A phase I study of r-(-)-gossypol (AT-101, NSC 726190) in combination with cisplatin (P) and etoposide (E) in patients with advanced solid tumors and extensive-stage small cell lung cancer (ES-SCLC).

Abstract

e13030 Background: AT-101 [R-(-)-gossypol acetic acid] (AT) is an orally administered BH3 mimetic that lowers the threshold for apoptosis by direct binding to Bcl-2, Bcl-xL, Mcl-1, and Bcl-W. Combinations of AT and cytotoxic drugs demonstrated synergistic antitumor effects in vitro and in vivo SCLC models. We completed a dose-escalation study of AT in combination with cisplatin and etoposide (EP), in which neutropenia was dose- limiting. The objectives of this study were to determine the maximum tolerated dose (MTD)/recommended phase II dose (RP2D) of AT when combined with EP with pegfilgrastim (F) in patients with advanced solid tumors. Methods: Standard phase I eligibility criteria were used. Prior therapy with Bcl2-inhibitors was not allowed.

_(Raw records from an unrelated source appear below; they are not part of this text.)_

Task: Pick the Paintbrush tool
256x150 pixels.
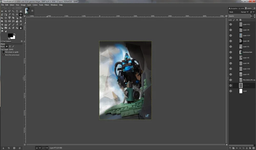Action: pyautogui.click(x=13, y=24)
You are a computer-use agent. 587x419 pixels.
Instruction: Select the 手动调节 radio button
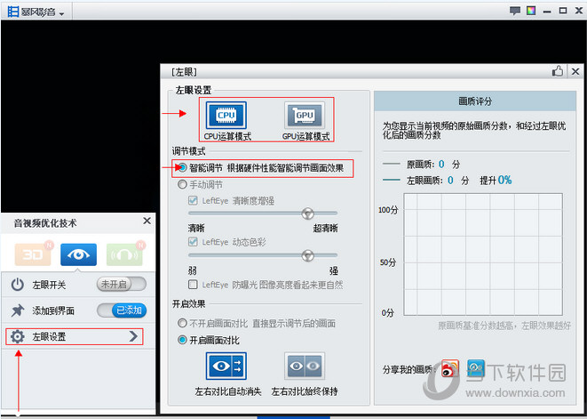pos(183,185)
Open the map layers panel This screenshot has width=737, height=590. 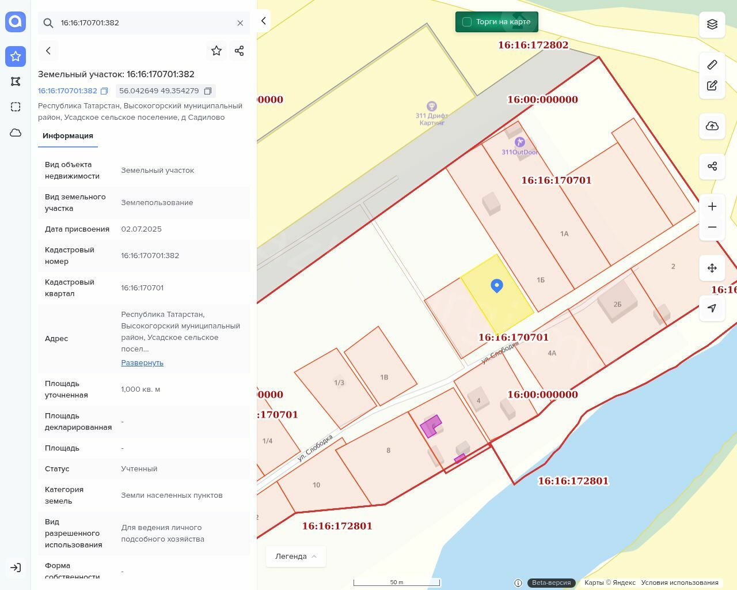click(712, 24)
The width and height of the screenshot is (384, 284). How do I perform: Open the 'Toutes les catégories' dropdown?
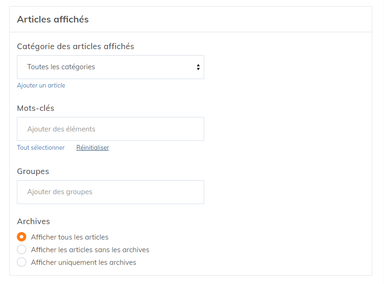(x=110, y=67)
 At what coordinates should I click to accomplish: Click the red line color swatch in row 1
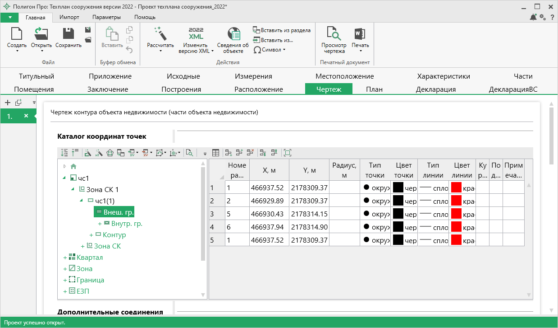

We previously reported the MTD without F established at AT 20 mg BID days (D) 1-3, P 60 mg/m2 D 1, E 100 mg/m2 D 1-3 every 21 days (Leal, JCO 2009; 27(15S), e13502). Patients were enrolled in 3 additional dose levels (DL) with F support (6 mg SQ D 4): DL1a (AT 30 mg BID, P 60 mg/m2, E 100 mg/m2), DL2a (AT 30 mg BID, P 60 mg/m2, E 120 mg/m2), and DL3a (AT 40 mg BID, P 60 mg/m2, E 120 mg/m2). Results: 12 patients were enrolled: 8 men, 4 women. Tumor types: 4 non-small cell lung cancer (NSCLC), 1 ES-SCLC, 2 esophageal, 2 neuroendocrine, 1 prostate, 1 adrenocortical, 1 gallbladder. No dose limiting toxicities occurred. Grade 3/4 treatment-related toxicities included: 2 episodes of diarrhea (1 DL1a, 1 DL3a), and 1, each, of elevated ALT (DL1a), hypokalemia (DL1a), fatigue (DL2a), neutropenia (DL2a), anemia (DL3a), hypophosphatemia (DL3a), and pulmonary embolism (DL3a). Two patients with NSCLC and 1 with neuroendocrine had a PR. Pharmacokinetic data will be available for presentation. Conclusions: The MTD/RP2D with F support was established at AT 40 mg BID on D 1-3, P 60 mg/m2 D 1, and E 120 mg/m2 D 1-3 every 21 days. F support permits full doses of cytotoxics to be administered. Antitumor activity was observed in patients with lung cancer and neuroendocrine tumor. Accrual to an MTD expansion cohort of patients with untreated ES- SCLC is ongoing. This study was supported by NCI UO1 CA062491, SAIC 25XS097, and 1ULRR025011. No significant financial relationships to disclose.